- **Text passage**:
+++

Tighter CI integration. Allowing teams to convert high value checks from the agent into deterministic CI rules when appropriate.

These developments will further reduce the friction of using an AI reviewer and increase trust in its findings.

📝 Sample agents.md snippets

To make the idea of agents.md concrete, below are some example entries you can put in a repository to steer Codex. You would add these as a file named agents.md at the root or a relevant package folder.

Example 1. Prioritize security and avoid noisy style findings

Priority: security

Focus areas: input validation, authentication, deserialization

Ignore: minor linting issues such as single quote vs double quote

Tone: concise bullet points with suggested fixes

Example 2. Local testing commands and unsafe command restrictions

Test command: npm run test:unit

Integration tests: npm run test:integration

Do not run: scripts/deploy.sh, scripts/reset-database.sh

Repository layout: server code in packages/server, front end in packages/web

Example 3. Style and format

Treat generated files in generated/ as read only

Prefer idiomatic Python for server side changes

If suggesting a change include a minimal test demonstrating the fix

These examples are short and easy to change. In practice teams evolve agents.md as they learn what kinds of findings are helpful and what noise they want to suppress.

🧩 Frequently asked questions

Will Codex replace human reviewers?

No. I see Codex as a powerful assistant that scales verification but it does not replace the human judgement needed for architectural, product, and safety decisions. Codex reduces the mundane parts of review and helps surface non obvious bugs. Humans should remain in the loop to approve changes and make high level decisions.

How does Codex handle private repositories?

+++

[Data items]
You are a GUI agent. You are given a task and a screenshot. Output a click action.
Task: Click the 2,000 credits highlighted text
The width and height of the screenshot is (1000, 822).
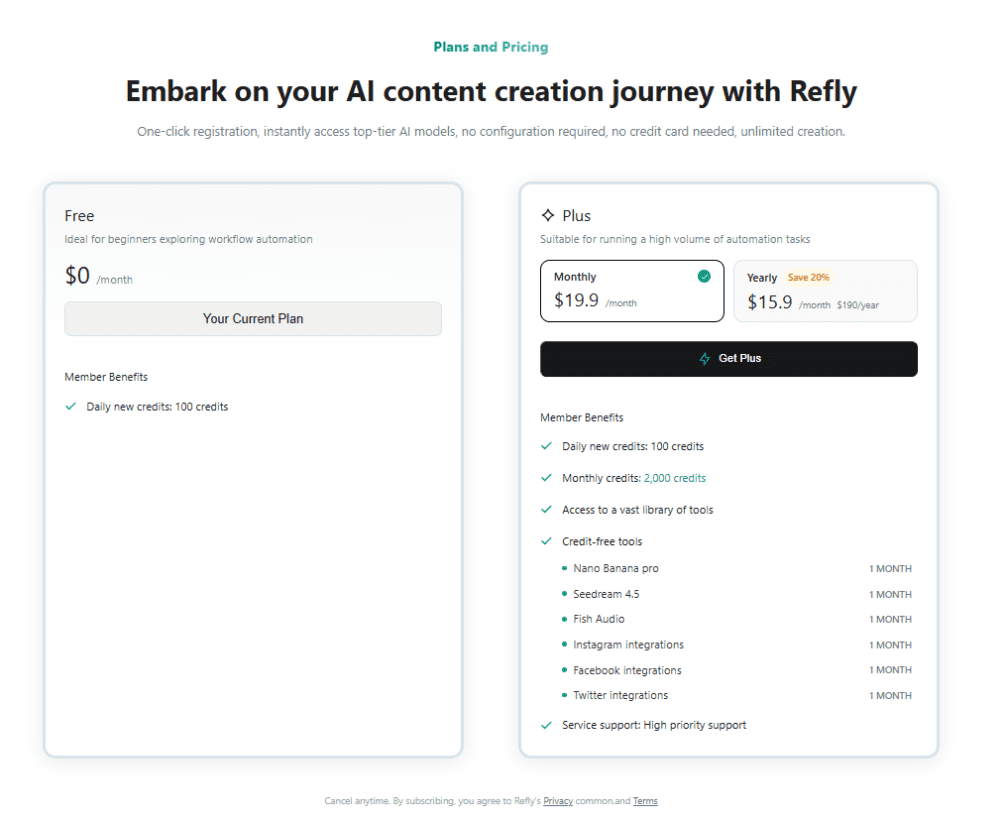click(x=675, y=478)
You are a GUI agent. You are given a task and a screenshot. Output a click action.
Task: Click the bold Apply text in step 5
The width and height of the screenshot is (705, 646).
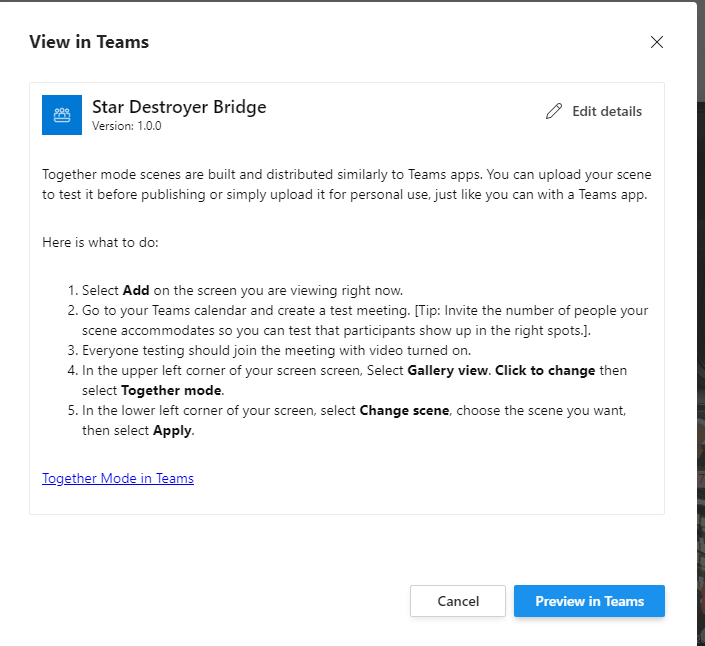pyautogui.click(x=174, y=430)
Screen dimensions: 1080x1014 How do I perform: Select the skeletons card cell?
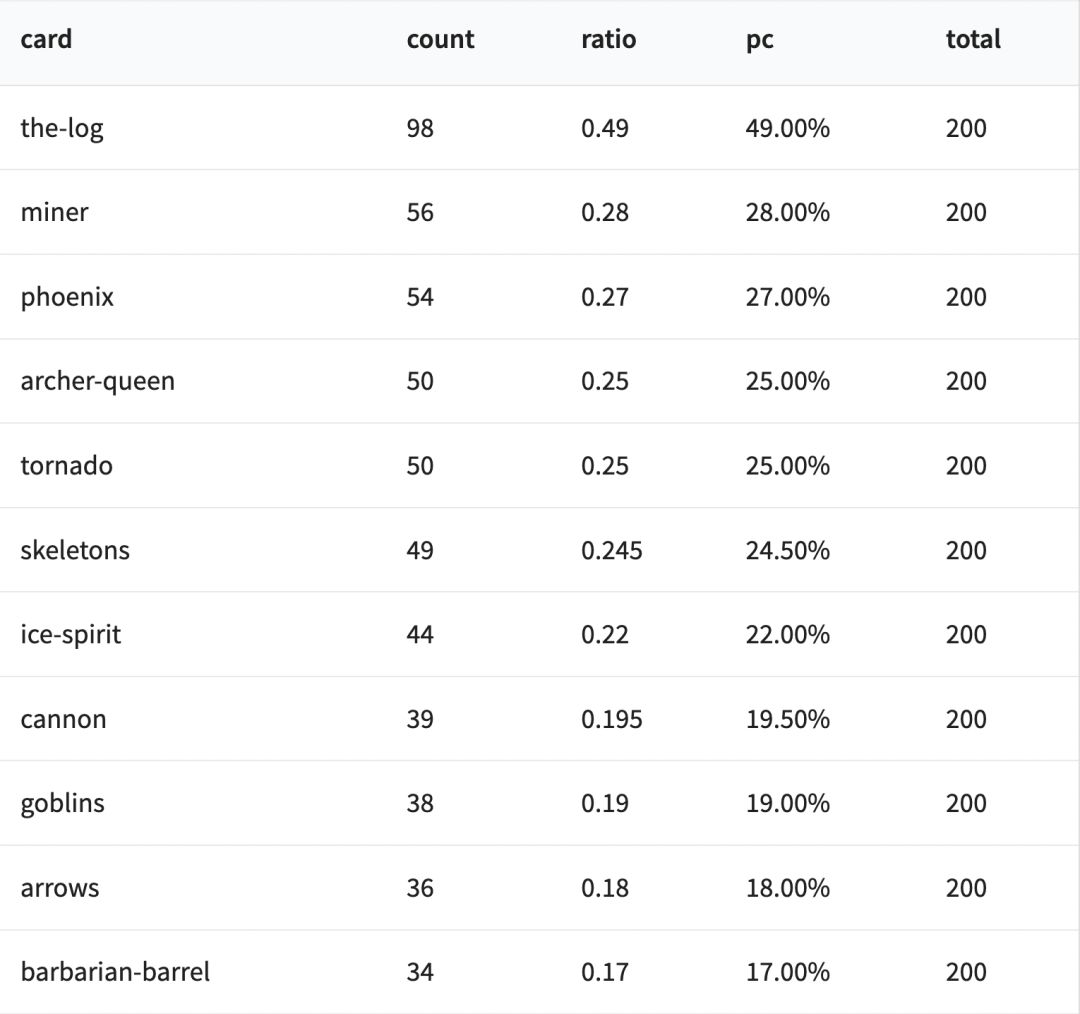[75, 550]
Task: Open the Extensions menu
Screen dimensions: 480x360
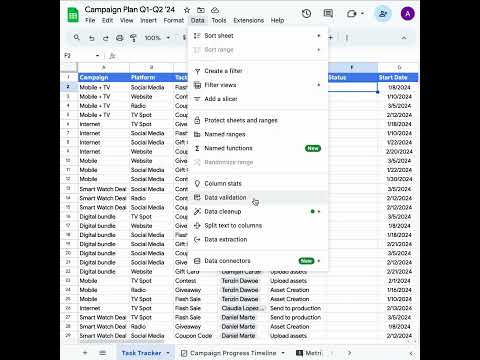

+++

- **Work to complete**:
(1) In the text on Codex and agents.md, do these statements agree with the text? Answer yes or no for each, quoting the words that decide it.
(a) The agents.md file can go at the root of a repository or in a relevant package folder.
(b) Example 2 tells Codex to run scripts/deploy.sh.
(c) Codex is meant to take over the human judgement needed for architectural decisions.
(2) According to Example 2 in the text on Codex and agents.md, what command runs the unit tests?

- **Results for each task**:
(1)
(a) Yes: "You would add these as a file named agents.md at the root or a relevant package folder."
(b) No: "Do not run: scripts/deploy.sh, scripts/reset-database.sh"
(c) No: "it does not replace the human judgement needed for architectural, product, and safety decisions"

(2) npm run test:unit